EXERCISE GOAL:
Every line from the one with "The height and width of the screenshot is (720, 960)." to the one with "The width and height of the screenshot is (1105, 821).", including those two, is to be copied exactly; all other lines of the entries below are left out.

Dataset entries:
========================

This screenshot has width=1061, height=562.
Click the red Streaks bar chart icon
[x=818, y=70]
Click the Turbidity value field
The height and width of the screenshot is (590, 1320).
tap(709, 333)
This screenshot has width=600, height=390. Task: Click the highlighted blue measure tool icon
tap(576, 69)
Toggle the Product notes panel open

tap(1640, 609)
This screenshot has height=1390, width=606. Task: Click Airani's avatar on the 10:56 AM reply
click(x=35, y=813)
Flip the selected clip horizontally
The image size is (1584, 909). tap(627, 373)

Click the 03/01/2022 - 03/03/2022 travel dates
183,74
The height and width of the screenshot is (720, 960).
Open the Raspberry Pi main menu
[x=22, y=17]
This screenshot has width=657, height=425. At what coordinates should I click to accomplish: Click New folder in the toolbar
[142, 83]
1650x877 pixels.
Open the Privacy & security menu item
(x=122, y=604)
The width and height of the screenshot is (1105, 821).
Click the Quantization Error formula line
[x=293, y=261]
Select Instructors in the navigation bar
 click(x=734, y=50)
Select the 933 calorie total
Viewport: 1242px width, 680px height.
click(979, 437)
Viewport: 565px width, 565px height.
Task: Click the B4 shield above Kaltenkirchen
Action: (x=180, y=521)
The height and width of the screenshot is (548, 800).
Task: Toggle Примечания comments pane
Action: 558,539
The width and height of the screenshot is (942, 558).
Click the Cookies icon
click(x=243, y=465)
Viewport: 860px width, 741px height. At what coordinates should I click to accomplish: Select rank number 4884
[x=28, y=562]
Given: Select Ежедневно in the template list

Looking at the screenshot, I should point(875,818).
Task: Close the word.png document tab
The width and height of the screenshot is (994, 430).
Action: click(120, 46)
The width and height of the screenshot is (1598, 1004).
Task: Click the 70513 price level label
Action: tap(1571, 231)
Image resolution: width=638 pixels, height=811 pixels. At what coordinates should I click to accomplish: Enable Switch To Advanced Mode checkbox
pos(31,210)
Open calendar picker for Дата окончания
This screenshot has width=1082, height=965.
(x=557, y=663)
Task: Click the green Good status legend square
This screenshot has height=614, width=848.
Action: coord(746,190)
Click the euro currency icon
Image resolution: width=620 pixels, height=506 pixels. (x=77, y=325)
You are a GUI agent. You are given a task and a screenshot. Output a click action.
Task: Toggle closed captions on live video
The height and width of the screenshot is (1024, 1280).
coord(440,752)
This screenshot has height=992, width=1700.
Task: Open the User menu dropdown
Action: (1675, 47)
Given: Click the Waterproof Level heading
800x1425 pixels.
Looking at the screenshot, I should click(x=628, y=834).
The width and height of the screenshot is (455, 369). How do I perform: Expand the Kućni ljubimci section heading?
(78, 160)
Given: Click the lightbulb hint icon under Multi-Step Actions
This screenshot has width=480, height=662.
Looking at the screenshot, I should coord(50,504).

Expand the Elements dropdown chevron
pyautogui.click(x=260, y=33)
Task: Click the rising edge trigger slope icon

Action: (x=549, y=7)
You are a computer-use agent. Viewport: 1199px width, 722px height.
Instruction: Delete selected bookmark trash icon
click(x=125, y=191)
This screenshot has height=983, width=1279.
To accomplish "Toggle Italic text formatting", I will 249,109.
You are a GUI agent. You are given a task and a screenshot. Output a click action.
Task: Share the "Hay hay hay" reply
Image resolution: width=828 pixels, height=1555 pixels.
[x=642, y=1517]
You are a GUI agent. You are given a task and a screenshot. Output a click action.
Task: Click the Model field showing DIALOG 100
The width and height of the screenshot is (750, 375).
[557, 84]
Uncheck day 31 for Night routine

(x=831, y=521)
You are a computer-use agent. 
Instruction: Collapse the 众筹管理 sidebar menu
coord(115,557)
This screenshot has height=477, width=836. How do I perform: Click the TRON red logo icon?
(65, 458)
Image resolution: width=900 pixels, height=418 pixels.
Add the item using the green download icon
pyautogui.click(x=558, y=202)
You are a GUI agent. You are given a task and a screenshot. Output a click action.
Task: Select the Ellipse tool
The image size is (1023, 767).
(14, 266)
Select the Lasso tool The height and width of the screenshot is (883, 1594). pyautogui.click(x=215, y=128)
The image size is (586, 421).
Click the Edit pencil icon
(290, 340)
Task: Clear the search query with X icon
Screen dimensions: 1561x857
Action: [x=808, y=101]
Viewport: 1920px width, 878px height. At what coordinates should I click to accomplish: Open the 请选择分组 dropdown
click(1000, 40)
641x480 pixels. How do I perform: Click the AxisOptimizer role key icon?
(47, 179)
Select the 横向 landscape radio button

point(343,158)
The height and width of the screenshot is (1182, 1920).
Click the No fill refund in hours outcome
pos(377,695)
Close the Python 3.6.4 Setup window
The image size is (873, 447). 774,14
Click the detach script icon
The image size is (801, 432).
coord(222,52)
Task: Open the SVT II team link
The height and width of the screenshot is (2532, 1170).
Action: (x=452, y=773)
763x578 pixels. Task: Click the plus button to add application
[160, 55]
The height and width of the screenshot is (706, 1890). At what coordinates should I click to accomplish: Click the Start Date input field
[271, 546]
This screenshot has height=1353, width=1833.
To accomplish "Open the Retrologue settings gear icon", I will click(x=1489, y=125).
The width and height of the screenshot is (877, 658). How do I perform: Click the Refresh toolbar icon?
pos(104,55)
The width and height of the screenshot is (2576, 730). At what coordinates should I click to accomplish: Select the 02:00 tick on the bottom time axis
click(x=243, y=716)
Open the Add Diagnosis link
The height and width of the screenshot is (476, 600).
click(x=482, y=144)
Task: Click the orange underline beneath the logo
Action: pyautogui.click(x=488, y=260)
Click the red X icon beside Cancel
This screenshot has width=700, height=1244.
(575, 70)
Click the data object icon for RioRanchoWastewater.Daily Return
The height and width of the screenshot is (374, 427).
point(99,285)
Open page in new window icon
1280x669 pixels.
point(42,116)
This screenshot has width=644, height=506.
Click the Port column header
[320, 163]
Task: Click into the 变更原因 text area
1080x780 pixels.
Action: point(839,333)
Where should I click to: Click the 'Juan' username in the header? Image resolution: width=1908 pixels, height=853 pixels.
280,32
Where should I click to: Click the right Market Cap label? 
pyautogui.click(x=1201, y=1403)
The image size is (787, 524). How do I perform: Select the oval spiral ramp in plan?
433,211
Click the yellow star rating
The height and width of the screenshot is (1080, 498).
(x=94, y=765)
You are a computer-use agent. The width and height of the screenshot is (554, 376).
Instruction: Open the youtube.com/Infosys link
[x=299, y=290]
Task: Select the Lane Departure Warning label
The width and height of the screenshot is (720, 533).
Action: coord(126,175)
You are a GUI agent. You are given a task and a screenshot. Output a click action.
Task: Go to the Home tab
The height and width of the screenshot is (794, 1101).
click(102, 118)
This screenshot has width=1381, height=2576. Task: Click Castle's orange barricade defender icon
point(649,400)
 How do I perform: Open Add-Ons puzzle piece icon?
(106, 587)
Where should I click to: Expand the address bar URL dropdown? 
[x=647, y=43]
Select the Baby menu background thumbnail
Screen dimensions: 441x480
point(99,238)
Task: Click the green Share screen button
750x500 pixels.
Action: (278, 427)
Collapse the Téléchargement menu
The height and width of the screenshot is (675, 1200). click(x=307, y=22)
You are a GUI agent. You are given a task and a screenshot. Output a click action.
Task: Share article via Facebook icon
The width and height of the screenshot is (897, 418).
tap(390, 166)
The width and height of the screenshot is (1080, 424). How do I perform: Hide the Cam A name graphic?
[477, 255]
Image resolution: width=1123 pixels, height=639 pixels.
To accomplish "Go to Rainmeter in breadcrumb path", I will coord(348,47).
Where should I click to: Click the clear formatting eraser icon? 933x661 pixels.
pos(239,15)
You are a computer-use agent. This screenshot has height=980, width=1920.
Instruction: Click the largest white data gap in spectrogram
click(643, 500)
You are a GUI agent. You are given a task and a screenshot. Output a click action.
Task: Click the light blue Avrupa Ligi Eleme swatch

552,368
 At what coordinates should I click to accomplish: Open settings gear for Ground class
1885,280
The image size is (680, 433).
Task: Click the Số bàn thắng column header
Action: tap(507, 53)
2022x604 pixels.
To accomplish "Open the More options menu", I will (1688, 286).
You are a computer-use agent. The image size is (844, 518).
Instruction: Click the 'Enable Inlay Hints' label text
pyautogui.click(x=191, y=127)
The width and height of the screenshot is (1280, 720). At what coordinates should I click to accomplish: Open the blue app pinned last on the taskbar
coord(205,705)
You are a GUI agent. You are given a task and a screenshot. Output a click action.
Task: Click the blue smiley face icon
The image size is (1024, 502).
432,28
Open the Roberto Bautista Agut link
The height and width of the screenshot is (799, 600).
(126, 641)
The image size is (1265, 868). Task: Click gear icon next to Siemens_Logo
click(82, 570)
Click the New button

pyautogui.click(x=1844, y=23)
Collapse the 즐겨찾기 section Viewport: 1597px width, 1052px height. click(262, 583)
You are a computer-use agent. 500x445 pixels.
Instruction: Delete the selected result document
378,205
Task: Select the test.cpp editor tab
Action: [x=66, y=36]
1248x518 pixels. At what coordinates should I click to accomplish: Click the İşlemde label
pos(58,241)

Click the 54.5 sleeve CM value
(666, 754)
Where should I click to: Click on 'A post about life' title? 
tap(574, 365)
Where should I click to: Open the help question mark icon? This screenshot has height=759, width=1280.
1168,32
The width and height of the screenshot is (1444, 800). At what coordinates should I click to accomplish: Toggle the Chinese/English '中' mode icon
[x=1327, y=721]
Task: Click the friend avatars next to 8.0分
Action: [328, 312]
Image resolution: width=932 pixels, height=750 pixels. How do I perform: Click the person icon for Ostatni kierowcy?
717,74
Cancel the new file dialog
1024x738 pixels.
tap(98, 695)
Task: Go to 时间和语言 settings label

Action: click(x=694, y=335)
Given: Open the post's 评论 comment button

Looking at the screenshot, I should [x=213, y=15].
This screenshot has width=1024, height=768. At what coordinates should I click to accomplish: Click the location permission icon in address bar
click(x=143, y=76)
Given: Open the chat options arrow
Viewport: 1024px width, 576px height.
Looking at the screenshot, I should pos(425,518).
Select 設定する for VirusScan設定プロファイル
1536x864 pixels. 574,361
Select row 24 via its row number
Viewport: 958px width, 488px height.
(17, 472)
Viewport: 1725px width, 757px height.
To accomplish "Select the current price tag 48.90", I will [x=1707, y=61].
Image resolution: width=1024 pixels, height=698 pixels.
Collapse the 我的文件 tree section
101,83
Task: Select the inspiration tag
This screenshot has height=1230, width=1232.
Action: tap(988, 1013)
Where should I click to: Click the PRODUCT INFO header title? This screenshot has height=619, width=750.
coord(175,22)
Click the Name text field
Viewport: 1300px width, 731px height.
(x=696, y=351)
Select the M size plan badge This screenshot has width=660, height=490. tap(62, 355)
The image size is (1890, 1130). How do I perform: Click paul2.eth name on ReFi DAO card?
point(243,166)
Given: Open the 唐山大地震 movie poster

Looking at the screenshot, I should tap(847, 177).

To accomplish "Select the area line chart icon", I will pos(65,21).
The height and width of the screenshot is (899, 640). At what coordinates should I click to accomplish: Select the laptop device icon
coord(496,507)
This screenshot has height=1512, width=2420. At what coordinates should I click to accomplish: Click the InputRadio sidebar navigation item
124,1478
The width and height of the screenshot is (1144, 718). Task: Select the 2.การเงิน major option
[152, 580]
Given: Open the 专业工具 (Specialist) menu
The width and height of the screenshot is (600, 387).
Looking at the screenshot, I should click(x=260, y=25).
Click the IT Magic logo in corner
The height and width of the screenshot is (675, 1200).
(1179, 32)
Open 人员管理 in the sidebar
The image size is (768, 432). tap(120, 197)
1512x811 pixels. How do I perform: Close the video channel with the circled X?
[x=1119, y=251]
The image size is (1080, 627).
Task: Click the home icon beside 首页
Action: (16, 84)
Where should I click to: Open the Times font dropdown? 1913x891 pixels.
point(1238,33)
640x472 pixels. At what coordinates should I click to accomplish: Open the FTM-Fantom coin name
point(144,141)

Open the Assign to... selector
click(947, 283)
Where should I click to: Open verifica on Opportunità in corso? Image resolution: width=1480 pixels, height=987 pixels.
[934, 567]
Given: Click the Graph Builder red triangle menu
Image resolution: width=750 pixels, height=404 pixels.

========================

RESPONSE BELOW:
The height and width of the screenshot is (720, 960).
Open the Raspberry Pi main menu
[x=22, y=17]
This screenshot has width=657, height=425. At what coordinates should I click to accomplish: Click New folder in the toolbar
[142, 83]
1650x877 pixels.
Open the Privacy & security menu item
(x=122, y=604)
The width and height of the screenshot is (1105, 821).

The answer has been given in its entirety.